++++ Extrait du document ++++

Mais dans la pratique, c'est le denier qui est le plus souvent utilisé. La complexité du commerce et des échanges commerciaux en France relève des différents ateliers de frappe de monnaie qu'il y avait dans le royaume. En effet, selon les régions, la livre en tant qu'unité de mesure n'a pas le même poids. Et certains ateliers rognent plus ou moins sur la quantité de métal employé. On se retrouve donc avec des monnaies sensées être équivalentes, mais qui ne contiennent pas le même poids de métal précieux, et donc de fait, n'ont pas la même valeur ! Ainsi, le denier parisi (frappé à Paris) n'a pas la même valeur que le denier tournois (frappé à Tours). D'où l'intérêt d'avoir banquier et changeurs de monnaies, qui connaissaient bien celles-ci et qui pouvaient faire les conversions lors des foires et marchés !

++++ Données fournies ++++

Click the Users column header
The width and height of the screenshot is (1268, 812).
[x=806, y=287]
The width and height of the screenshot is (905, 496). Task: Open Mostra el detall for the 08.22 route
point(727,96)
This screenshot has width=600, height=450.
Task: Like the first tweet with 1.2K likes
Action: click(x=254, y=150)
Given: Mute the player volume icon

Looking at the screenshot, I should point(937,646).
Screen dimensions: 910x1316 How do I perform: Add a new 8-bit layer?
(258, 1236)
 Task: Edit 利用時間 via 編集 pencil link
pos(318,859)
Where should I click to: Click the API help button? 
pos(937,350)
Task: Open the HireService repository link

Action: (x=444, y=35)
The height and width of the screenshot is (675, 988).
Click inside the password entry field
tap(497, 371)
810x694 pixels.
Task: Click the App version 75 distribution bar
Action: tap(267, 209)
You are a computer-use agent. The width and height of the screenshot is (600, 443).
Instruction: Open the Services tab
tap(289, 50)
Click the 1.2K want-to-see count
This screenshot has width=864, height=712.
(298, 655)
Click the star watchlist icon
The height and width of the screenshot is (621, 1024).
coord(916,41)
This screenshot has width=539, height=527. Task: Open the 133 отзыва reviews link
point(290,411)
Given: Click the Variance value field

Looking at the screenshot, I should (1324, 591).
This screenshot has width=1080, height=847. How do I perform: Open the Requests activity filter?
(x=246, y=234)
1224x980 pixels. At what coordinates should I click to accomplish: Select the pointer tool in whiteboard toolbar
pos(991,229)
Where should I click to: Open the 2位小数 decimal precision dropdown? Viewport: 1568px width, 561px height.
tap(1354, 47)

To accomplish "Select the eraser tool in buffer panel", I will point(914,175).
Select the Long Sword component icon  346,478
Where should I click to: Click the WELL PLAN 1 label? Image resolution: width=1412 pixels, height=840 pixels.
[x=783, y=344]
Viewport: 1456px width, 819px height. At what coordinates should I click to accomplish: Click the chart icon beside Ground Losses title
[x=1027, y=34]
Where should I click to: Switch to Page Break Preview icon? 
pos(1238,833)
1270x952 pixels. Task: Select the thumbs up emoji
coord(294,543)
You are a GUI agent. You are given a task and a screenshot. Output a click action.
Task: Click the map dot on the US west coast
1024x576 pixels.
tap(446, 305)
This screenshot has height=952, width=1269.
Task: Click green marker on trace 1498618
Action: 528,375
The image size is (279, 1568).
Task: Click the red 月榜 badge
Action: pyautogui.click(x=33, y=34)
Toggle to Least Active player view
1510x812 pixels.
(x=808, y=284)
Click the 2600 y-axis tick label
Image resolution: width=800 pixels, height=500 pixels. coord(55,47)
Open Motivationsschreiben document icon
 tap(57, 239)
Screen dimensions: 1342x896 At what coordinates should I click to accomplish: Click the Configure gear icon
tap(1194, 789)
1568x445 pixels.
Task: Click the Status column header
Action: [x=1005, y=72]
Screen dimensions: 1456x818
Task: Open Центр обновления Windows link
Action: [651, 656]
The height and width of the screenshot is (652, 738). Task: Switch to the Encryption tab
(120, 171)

++++

Objectif visé
Prolongez le texte sur les deniers frappés dans les différents ateliers du royaume en reprenant après sa dernière phrase.

Résultat ci-dessous
 

La Livre : initialement, elle est un étalon de poids qui va permettre de quantifier le poids d'argent placé dans un denier. Elle est aujourd'hui une monnaie réelle utilisée dans certains pays : Angleterre, Egypte, Turquie, Pérou.
Le Sou : monnaie mérovingienne utilisée tout au long du moyen âge.
1 sou = 12 deniers.
Le Denier : les romains l'utilisaient et lui donnaient comme valeur 10 as. Au moyen âge, le nom a été conservé pour dénommer la monnaie la plus couramment utilisée.
La Maille : petite monnaie (de cuivre, généralement). Une maille vaut 1/2 denier.
Le Méreau : petite monnaie utilisée souvent comme jeton de compte, ou de présence par certaines corporations. Les méreaux étaient souvent coulés en plomb.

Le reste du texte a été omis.